The older the children, the more positive SARS-CoV-2 tests were found, with 4.9% positive in the 0-6 year-olds (n=1299), 5.7% in the 7-10 year-olds (n=849) and 7.3% positive in the 11-17 year-olds (n=684). Children with chronic diseases tended to be slightly less often positive (4.3% of 344) than those without chronic diseases. Within the study population, 263 children had already received a SARS-CoV-2 PCR test previously and 21 had a positive test result. Of these, 15 individuals showed elevated antibody responses (71.4%) while in 6 subjects no response in any of the two tests could be found. 238 children lived in a household with a positively tested family member and of these 32.4% developed antibodies against SARS-CoV-2. Thus, living with a SARS-CoV-2 positive family member is the single most prominent association with a SARS-CoV-2 infection in children in our study population. We assessed symptoms potentially related with SARS-CoV-2 infections in our study population but found very few specific features that would allow to discriminate COVID-19 from common viral infections in children (supplementary table 1).

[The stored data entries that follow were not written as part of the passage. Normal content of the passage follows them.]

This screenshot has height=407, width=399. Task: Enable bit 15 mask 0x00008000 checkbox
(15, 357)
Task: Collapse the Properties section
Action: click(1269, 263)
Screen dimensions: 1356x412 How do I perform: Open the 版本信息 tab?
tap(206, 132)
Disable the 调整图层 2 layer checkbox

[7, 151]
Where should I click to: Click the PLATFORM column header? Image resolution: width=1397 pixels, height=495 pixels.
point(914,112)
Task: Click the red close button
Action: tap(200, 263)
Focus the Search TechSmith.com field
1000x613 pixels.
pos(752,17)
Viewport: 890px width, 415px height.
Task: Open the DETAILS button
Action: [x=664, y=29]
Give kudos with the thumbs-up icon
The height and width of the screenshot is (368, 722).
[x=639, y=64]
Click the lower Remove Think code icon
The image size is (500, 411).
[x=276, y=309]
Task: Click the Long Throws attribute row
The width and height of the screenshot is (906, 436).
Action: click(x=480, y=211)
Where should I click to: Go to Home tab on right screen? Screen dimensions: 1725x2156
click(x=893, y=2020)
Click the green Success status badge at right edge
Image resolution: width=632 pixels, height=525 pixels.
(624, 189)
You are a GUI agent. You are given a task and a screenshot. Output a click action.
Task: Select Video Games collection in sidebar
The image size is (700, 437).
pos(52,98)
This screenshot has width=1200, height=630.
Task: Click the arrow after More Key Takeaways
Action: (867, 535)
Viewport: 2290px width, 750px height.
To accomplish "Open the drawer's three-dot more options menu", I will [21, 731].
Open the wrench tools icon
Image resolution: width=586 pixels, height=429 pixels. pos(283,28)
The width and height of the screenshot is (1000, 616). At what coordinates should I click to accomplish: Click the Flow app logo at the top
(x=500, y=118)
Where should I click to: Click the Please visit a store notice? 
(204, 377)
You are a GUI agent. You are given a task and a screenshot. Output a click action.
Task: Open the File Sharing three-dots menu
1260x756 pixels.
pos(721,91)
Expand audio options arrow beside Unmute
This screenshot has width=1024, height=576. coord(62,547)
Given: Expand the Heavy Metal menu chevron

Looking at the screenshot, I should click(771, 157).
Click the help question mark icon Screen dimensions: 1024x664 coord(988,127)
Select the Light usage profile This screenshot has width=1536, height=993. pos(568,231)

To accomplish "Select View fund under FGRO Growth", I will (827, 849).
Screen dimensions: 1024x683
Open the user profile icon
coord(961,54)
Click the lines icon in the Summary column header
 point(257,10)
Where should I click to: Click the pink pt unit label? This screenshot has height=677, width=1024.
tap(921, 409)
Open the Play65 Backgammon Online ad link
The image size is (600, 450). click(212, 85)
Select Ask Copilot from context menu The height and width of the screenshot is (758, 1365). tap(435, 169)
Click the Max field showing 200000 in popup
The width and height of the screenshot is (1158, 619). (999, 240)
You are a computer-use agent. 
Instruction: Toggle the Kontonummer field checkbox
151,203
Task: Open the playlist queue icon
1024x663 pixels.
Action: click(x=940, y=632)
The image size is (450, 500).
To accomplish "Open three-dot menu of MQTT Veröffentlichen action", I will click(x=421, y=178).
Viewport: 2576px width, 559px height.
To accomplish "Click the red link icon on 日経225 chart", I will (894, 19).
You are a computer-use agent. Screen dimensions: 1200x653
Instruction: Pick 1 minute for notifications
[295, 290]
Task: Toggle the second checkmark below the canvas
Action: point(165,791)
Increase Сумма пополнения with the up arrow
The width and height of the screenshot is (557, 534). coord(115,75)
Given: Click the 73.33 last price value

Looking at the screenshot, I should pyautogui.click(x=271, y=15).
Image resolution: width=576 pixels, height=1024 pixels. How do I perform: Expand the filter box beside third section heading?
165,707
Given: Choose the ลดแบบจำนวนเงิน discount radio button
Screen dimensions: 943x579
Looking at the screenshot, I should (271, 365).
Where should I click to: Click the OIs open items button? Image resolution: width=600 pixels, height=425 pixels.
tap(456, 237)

Next, we invited children with highly positive antibody responses to participate in a clinical follow-up examination (figure 3). For this study, in the absence of any better criteria for selection at the time point of designing the study, children with S/Co ≥ 100 in the Elecsys Anti-SARS-CoV-2 were considered to have a strong overall antibody response, even though the test is licensed for a qualitative interpretation of results only. Values of that kind were observed in 3.4% of all children tested and in 69.8% of the positive cases. As testing was performed in an anonymous way (in which only the parents/ participants could link test results to the proband), children were invited through the study app to participate in a clinical follow-up with their pediatrician. Thus, positive and highly positive children could not be approached directly by the study team or their pediatrician and only those children who responded (52 out of 97, 53.6%) could be screened for signs and symptoms of PMIS similar to Kawasaki disease in a three-stage approach. Of these, 18 (34.6% of the responders and 18.6% of all those with highly elevated measurements in the Elecsys test) showed at least one clinical symptom related to PMIS; while 8 (15.4%/8.2%) showed two or more clinical signs. One child showed additional changes in the laboratory parameters (elevated lactate dehydrogenase (LDH)) while two presented with cardiac findings and one with excessive chronic fatigue.
As highlighted in figure 2, N-protein specific antibody titers (Elecsys) did not correlate with our in-house S-protein ELISA, which has been demonstrated earlier to nicely correlate with neutralization. In apost hoc analysis, we determined the levels of neutralizing antibody titers within this subgroup of 52 children, selected based on their high N-specific antibody signal with follow up data available. While the neutralizing titers correlated with the S-protein ELISA (Spearman’s p=0.0002, R=0.495) no correlation could be found with the N-protein based Elecsys test (figure 4a, b). Analysing the distribution of neutralizing antibody titers (figure 4c), 48% (n=15) of children with neutralization capacity below mean turned out to be symptomatic, while only 15% (n=3) of children with high neutralizing activity showed symptoms (supplementary table 2). This effect was even more pronounced when IC50 values were split into more defined groups (figure 4d). This effect was also seen (to a lesser degree) for the S-protein based ELISA, confirming the observation that S-protein specific antibody titers correlate with neutralizing capacity of the tested sera. In sum, this subgroup analysis revealed significantly lower neutralization titers in symptomatic patients as compared to children (p=0.034), who did not develop signs and symptoms suggestive for PMIS.